Activity =>
Return every entry exactly as written, with the pictures removed.

Items listed in a dataset =>
· · · ·
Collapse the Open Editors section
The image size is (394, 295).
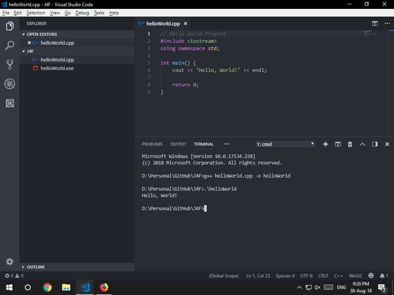tap(42, 34)
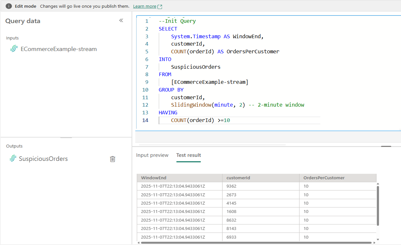The height and width of the screenshot is (245, 401).
Task: Select the SuspiciousOrders output
Action: pyautogui.click(x=43, y=159)
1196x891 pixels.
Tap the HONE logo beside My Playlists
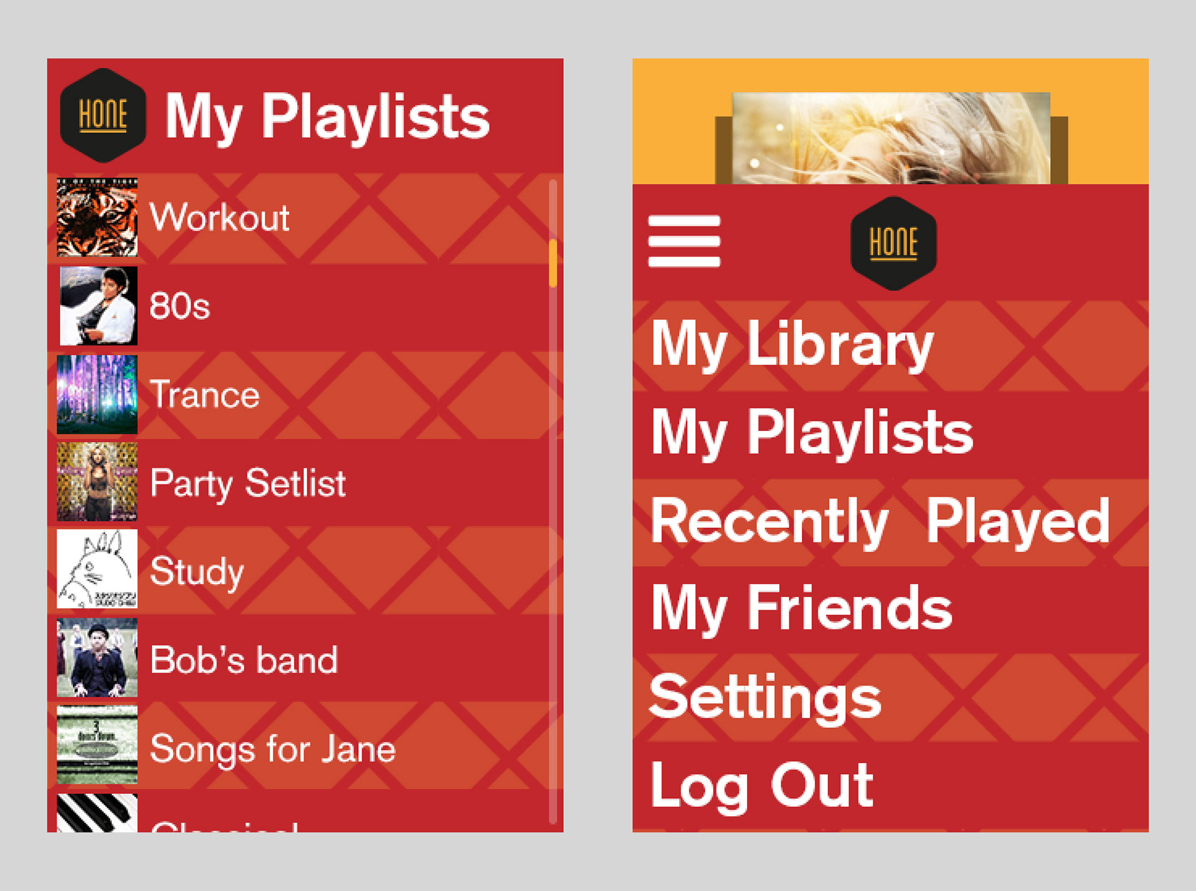[103, 116]
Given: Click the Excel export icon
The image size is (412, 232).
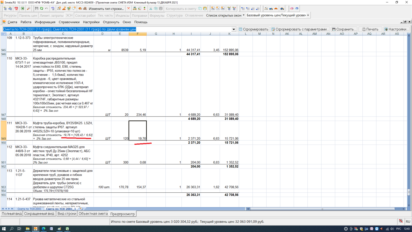Looking at the screenshot, I should coord(23,9).
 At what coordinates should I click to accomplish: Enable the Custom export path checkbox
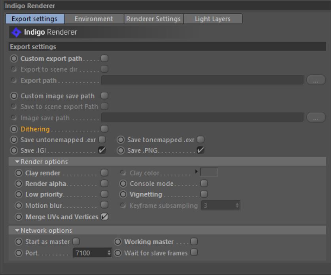click(x=104, y=58)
· · · ·
Written answer =>
Collapse the Open Editors section
The image size is (394, 295).
tap(42, 34)
The height and width of the screenshot is (245, 401).
Task: Select the SuspiciousOrders output
Action: pyautogui.click(x=43, y=159)
1196x891 pixels.
Tap the HONE logo beside My Playlists
[103, 116]
Given: Click the Excel export icon
The image size is (412, 232).
Looking at the screenshot, I should coord(23,9).
 At what coordinates should I click to accomplish: Enable the Custom export path checkbox
click(x=104, y=58)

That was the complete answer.